Personalized learning

During my recent conversations with educators it is clear that schools and classrooms continue to be in a variety of places on the topic of meeting the needs of students. Some are struggling with how to move forward while others have a plan in place and are willing to make every attempt to continue the momentum. Some are collaborating within schools/districts/regions and others are struggling alone. One thing is clear, progress is being made in the educational environments where visual and performing arts teachers have ‘a place at the table’. These teachers are confident and in many areas leading, their voice is being heard. No one has all the answers but questions are raised, conversations are ongoing and students are engaged and at the center of their learning.
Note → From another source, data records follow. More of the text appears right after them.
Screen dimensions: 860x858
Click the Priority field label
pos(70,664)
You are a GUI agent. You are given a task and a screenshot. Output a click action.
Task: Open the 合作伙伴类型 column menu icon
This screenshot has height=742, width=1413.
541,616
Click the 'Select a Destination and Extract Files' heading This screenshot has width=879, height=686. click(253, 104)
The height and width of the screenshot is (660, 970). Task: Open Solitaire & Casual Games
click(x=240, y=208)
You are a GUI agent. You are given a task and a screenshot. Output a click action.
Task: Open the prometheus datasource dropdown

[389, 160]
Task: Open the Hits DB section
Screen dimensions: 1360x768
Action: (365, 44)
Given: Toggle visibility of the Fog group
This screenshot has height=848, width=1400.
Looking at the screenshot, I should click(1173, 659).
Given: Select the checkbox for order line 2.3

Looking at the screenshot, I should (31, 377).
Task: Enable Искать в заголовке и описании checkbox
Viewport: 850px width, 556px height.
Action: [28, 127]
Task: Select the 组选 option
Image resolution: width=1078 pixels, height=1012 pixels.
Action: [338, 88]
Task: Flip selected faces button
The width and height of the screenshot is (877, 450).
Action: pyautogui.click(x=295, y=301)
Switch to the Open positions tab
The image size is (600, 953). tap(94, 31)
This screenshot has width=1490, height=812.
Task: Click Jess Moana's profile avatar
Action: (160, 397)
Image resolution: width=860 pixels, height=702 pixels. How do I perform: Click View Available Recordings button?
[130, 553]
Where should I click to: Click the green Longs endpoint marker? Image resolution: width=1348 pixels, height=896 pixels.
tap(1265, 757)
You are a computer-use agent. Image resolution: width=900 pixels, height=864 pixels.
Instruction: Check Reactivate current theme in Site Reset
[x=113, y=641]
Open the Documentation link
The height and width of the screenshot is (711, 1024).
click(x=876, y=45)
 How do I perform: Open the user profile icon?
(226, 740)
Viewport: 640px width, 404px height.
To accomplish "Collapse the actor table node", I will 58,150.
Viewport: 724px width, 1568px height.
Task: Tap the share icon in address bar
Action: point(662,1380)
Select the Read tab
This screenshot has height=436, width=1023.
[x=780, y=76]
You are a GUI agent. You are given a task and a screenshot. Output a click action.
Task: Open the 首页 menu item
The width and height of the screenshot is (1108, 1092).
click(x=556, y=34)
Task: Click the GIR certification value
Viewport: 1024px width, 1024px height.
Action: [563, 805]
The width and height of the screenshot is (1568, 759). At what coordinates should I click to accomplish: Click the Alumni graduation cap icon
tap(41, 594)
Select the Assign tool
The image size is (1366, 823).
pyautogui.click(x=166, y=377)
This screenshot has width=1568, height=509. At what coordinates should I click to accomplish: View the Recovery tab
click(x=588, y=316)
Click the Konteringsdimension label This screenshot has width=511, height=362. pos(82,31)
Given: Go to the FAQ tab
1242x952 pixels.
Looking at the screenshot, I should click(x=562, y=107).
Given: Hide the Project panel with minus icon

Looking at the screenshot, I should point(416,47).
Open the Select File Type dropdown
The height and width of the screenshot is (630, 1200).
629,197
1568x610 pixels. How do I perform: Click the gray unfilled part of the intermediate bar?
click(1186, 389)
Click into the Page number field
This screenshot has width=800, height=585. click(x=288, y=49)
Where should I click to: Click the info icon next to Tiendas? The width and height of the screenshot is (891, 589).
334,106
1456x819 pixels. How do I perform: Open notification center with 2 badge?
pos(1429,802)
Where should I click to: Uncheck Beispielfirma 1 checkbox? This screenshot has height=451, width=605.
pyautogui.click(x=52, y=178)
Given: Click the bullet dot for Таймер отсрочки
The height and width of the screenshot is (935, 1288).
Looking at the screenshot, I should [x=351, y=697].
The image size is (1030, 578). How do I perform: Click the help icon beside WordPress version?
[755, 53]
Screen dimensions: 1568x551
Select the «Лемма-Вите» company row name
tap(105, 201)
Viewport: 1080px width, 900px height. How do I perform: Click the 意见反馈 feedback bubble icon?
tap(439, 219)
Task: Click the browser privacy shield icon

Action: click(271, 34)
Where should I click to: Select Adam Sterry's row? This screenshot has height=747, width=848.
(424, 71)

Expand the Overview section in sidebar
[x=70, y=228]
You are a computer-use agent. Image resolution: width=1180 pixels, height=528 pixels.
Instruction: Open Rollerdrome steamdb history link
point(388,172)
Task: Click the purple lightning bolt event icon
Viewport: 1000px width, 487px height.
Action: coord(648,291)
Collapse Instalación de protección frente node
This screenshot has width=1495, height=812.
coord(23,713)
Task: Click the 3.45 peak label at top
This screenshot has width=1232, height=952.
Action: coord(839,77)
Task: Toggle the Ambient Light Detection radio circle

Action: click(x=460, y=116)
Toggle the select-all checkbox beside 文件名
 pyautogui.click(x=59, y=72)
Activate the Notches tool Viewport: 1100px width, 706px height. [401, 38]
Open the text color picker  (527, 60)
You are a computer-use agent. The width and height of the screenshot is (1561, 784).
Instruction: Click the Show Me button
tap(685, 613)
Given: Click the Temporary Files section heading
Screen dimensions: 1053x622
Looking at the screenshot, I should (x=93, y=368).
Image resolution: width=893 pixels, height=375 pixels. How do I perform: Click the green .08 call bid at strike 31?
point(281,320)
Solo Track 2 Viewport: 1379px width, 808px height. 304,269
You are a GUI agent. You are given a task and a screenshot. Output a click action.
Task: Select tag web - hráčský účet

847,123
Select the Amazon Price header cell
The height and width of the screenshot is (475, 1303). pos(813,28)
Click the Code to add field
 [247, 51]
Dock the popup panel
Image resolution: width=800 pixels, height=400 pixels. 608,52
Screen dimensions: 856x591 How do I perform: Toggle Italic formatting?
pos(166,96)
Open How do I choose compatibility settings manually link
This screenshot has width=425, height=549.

In an Education Week article from October 3, educator Mary M. McConnaha shares her experience teaching in a middle school where the teaching and learning environment focuses on the needs of the each student. I hope that after reading the opening of the article below that you will take the time to read the entire article What Jimi Hendrix and Leonardo da Vinci Can Teach Us About Personalized LearningThe work of education can be messy but we owe it to EVERY student to approach it with a growth mindset so we can provide a learning environment where all learners, not only survive, but thrive.

American rock guitarist Jimi Hendrix performs at the 1967 Monterey Pop Festival in California. —Bruce Fleming/AP

In Mary’s words: The 6th graders I taught during my first student-teaching assignment got me hooked on the musical “Hamilton.” The hit Broadway show, if you somehow haven’t heard, uses rap, hip hop, jazz, and show tunes to tell the story of how the American Founding Father’s life shaped the course of our nation—but it also teaches a lesson about education.

As a young man in the Caribbean struggling to make ends meet, Hamilton taught himself fiscal policy, history, political theory, art, and culture. Not only did he read voraciously, he also put his reading into practice, counseling ship captains on trading and moving cargo, according to the biography by Ron Chernow on which the musical is based. His early learning provided the foundation for his many achievements, including creating the first national bank of the United States.

The list of self-taught experts goes far beyond the Founding Fathers. Jimi Hendrix, Louis Armstrong, Charlotte Perkins Gilman, Frida Kahlo, Leonardo da Vinci, Thomas Edison, Charles Darwin, Frederick Douglass, and Booker T. Washington were all at least partially self-taught in their areas of mastery.